Líbano diz que é reduto de "lobos solitários" do Estado Islâmico

Esses jihadistas mantêm posições e lançam ataques pontuais em zonas fronteiriças com a Síria
EI: o Exército libanês controla as passagens fronteiriças legais com a Síria (foto/Getty Images)
EI: o Exército libanês controla as passagens fronteiriças legais com a Síria (foto/Getty Images)
Por EFEPublicado em 03/04/2017 09:15 | Última atualização em 03/04/2017 09:15Tempo de Leitura: 2 min de leitura

Beirute - O chefe das Forças Armadas libanesas, Joseph Aoun, afirmou nesta segunda-feira que o grupo jihadista Estado Islâmico (EI) mantém no Líbano "lobos solitários" com os quais tenta lançar ataques, mas não um "Exército de homens armados".

"Não estamos vendo exércitos de homens armados, mais bem operações realizadas por lobos solitários quando podem", disse Aoun em entrevista publicada nesta segunda-feira pelo jornal "Al Akhbar", na qual garantiu que "o perigo existe no Líbano da mesma forma que em outros países".

Segundo Aoun, o Exército libanês controla as passagens fronteiriças legais com a Síria, assim como entre 70% e 80% da situação no país e que se mostra inflexível em sua luta contra o terrorismo.
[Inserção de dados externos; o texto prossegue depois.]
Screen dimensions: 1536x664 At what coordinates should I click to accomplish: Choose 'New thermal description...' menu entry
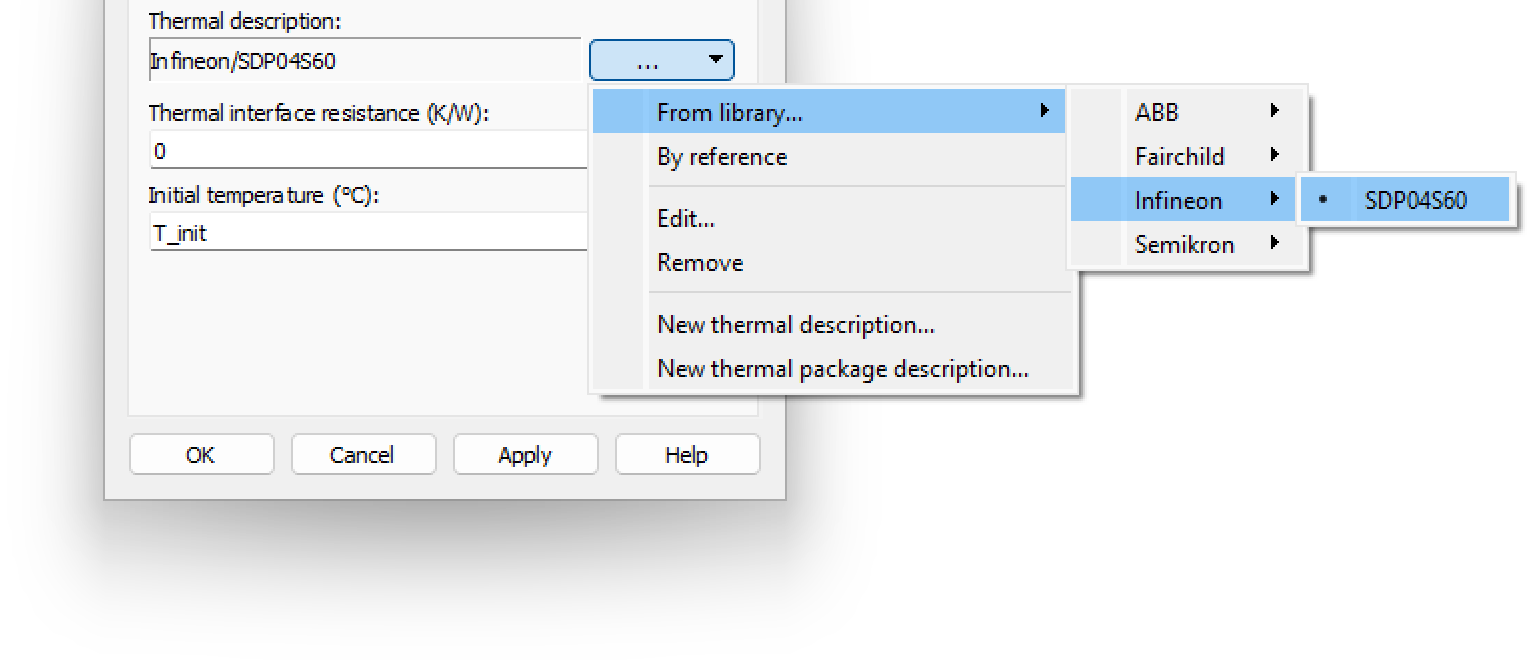pyautogui.click(x=795, y=325)
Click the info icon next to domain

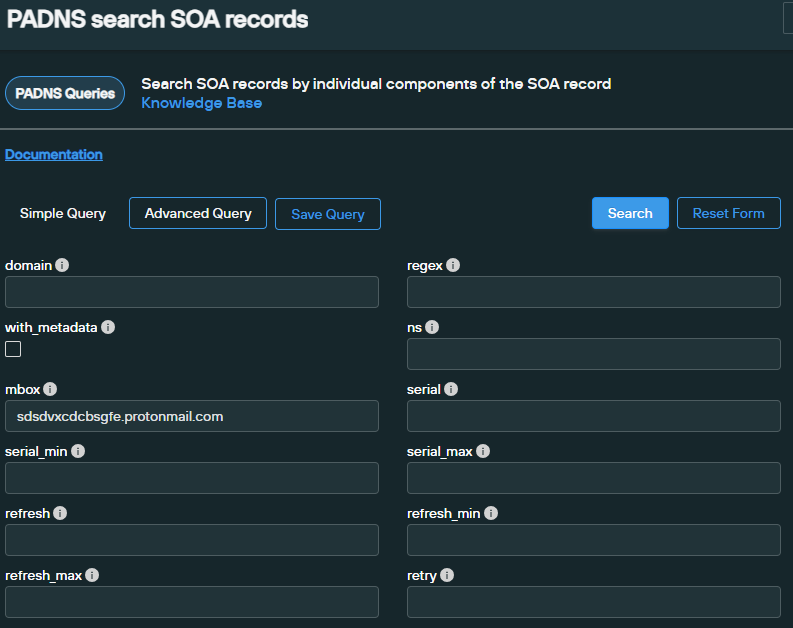(x=62, y=265)
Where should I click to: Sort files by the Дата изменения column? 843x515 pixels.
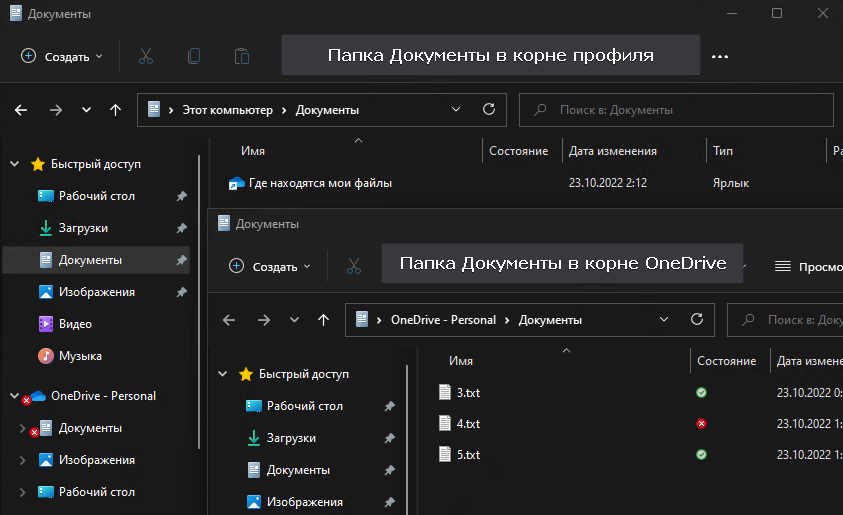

O militar se refere aos vários grupos jihadistas que mantêm posições e lançam ataques pontuais em zonas fronteiriças com a Síria, especialmente nas zonas montanhosas do nordeste libanês.

Com relação à cidade de Arsal, fronteiriça com a Síria e onde a situação se deteriorou em agosto de 2014 após ataques de grupos jihadistas, entre eles o EI, o chefe das Forças Armadas insistiu que estas organizações "não podem lançar ataques exaustivos, mas o perigo existe".

O chefe ressaltou que as forças armadas libanesas mantêm a estabilidade nas áreas fronteiriças e que "30% de seus bombardeios estão centrados nas áreas de Ras Baalbeck, Qaa e Arsal", localidades em cujas alturas, os jihadistas estabeleceram alguns postos ou por onde tratam de se infiltrar ao Líbano.

A situação da segurança se deteriorou no Líbano, especialmente no leste, nordeste e norte do país após o início da guerra civil na Síria em 2011.